Increasing the extent of use of digital should be viewed as a cultural change; it is not a matter of introducing new processes or new titles for the C-Suite.  It is how companies combine digital and physical means.  Companies need to have a mindset change and consider their whole value chain and how they can better manage and identify best opportunities to change their business models in order to thrive.  Companies cannot succeed at affecting this transformation unless they put people at the centre of it.

One suggestion was that in order to be better prepared for more digitalisation, companies should introduce ‘D’ in ESG because we should introduce as much data as we can to improve our decision-making processes.  Data is a crucial part of a digital mindset to improve decision making and identify and anticipate future risks.

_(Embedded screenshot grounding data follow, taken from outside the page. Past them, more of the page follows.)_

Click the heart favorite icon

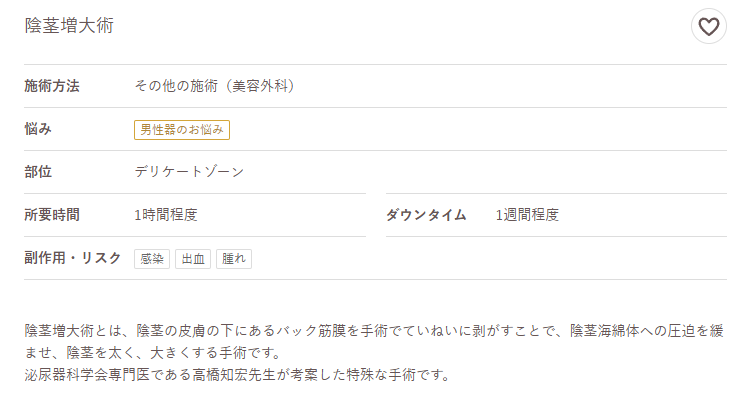(x=708, y=26)
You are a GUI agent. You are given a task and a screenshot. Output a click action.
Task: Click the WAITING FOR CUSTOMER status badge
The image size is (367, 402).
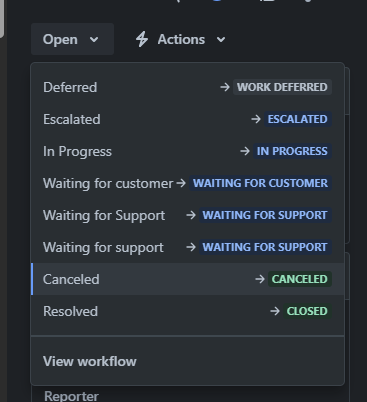(x=260, y=183)
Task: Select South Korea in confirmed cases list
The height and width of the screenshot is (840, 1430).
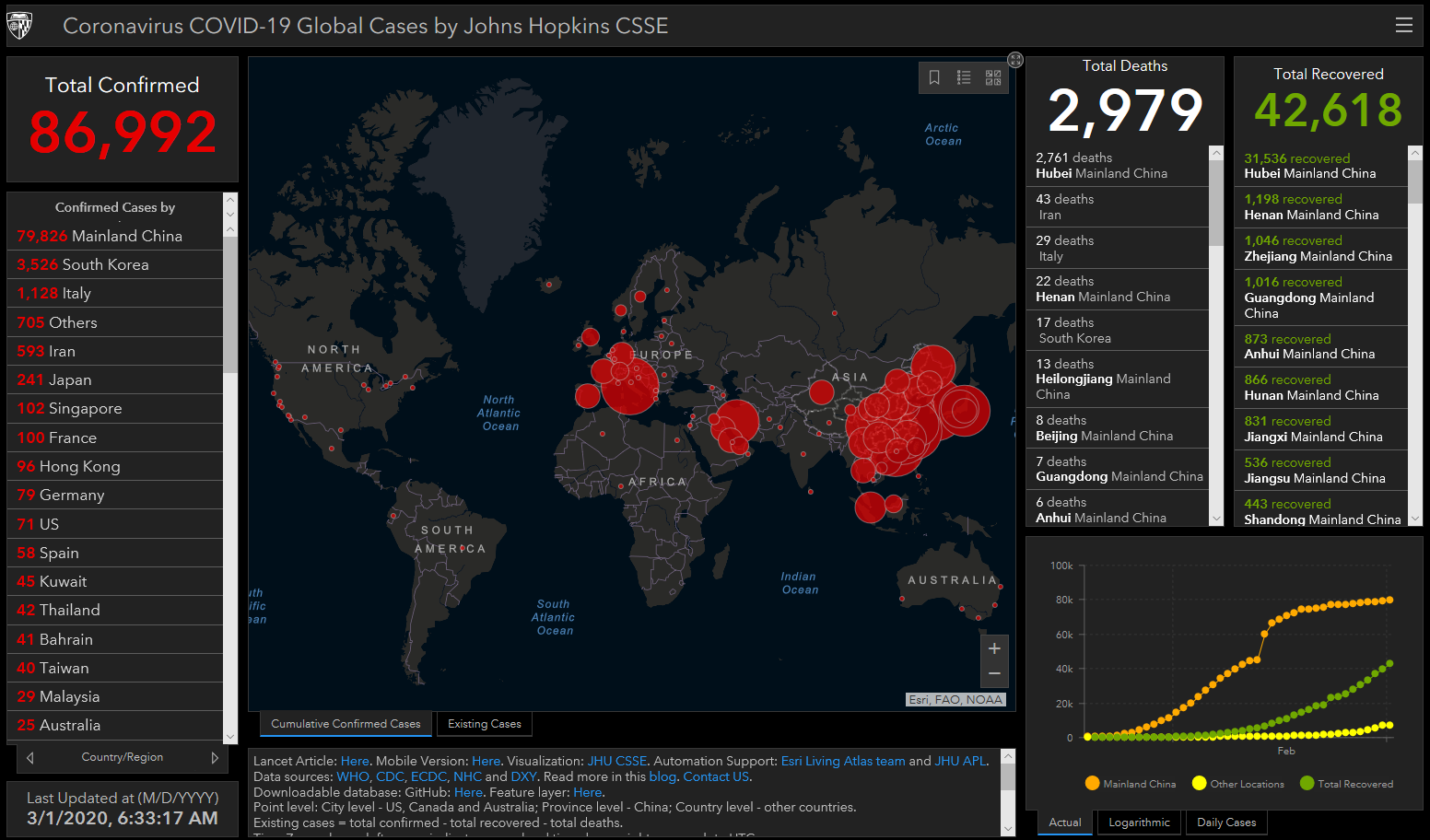Action: coord(105,265)
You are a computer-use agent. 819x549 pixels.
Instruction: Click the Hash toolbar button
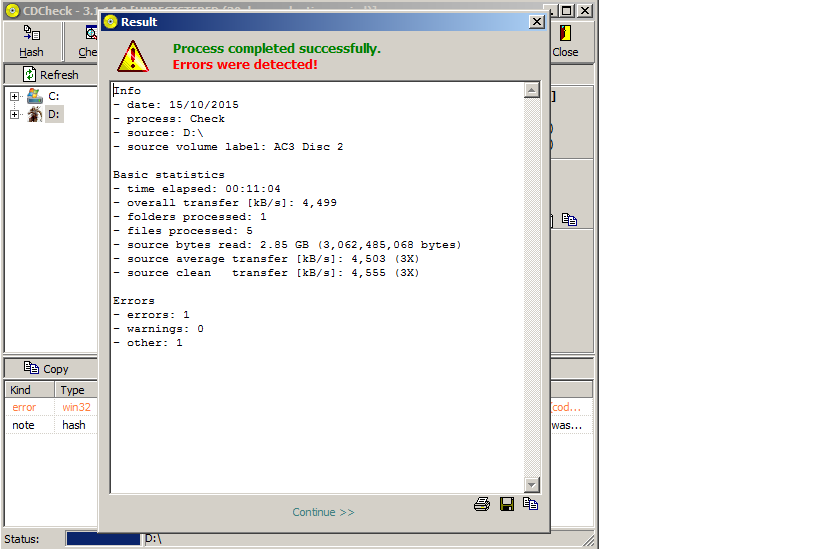click(x=31, y=41)
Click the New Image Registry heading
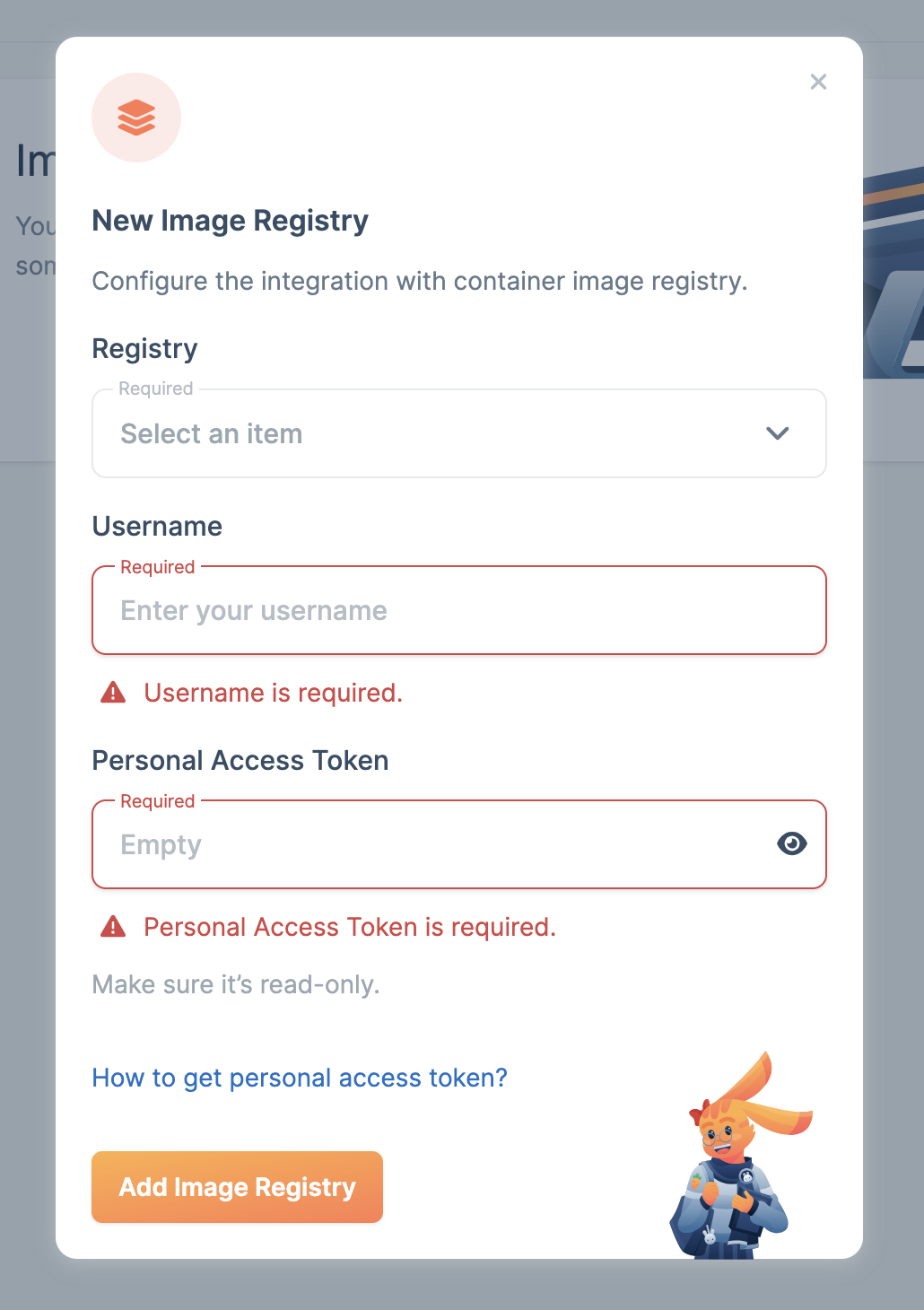Screen dimensions: 924x1310 click(230, 221)
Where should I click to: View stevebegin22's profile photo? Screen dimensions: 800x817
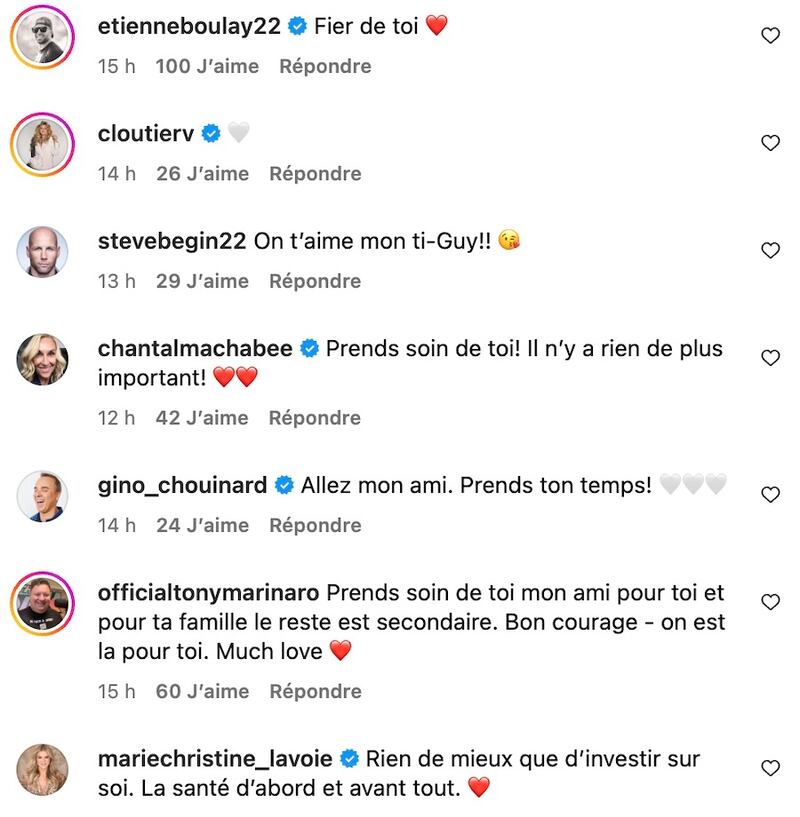[42, 252]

Changes in corporate governance in the future

Boards are now looking at how they govern their companies more holistically, shifting discussion towards stakeholder governance rather than just shareholder capitalism.  Many companies are starting to address human issues (i.e. talent development) more effectively and are connecting the dots in terms of digital to human elements, recognising that at the end of the day that key stakeholders are customers and employees.  Digital has been providing companies ways to be more efficient.

Whilst sustainability is more on the mind of everyone, many companies are struggling with shorter term issues, so have pushed some longer-term questions aside for the moment.  This will continue if the pandemic drags on.  However, boards and management do need to revisit the way they work together on strategy in the longer term.  Whilst in the short term, companies may have lost focus on sustainability, in the longer term the view is there needs to be much more focus on this area as companies have a societal responsibility and everything they do should link back to the organisational purpose.

It is likely that the amount of time which boards spend focusing on more “out of the box” discussions in the longer term will expand, given that CEOs and management teams are required to spend much more time on shorter term issues.

How will the role of directors change in the future?

As the whole landscape changes, directors will also need to change.  This should start with the board of directors.  To be on top of all the issues, not only do they need to be open, read a lot and network well, they need to continue to improve their soft skills to be able to support their CEOs and teams in a supportive and yet challenging way.  Boards need to increasingly take a holistic view of their stakeholders, as well as how they support the development of talent, and how they use digital and data.  There is also likely to be much more interaction between boards and management, often digitally.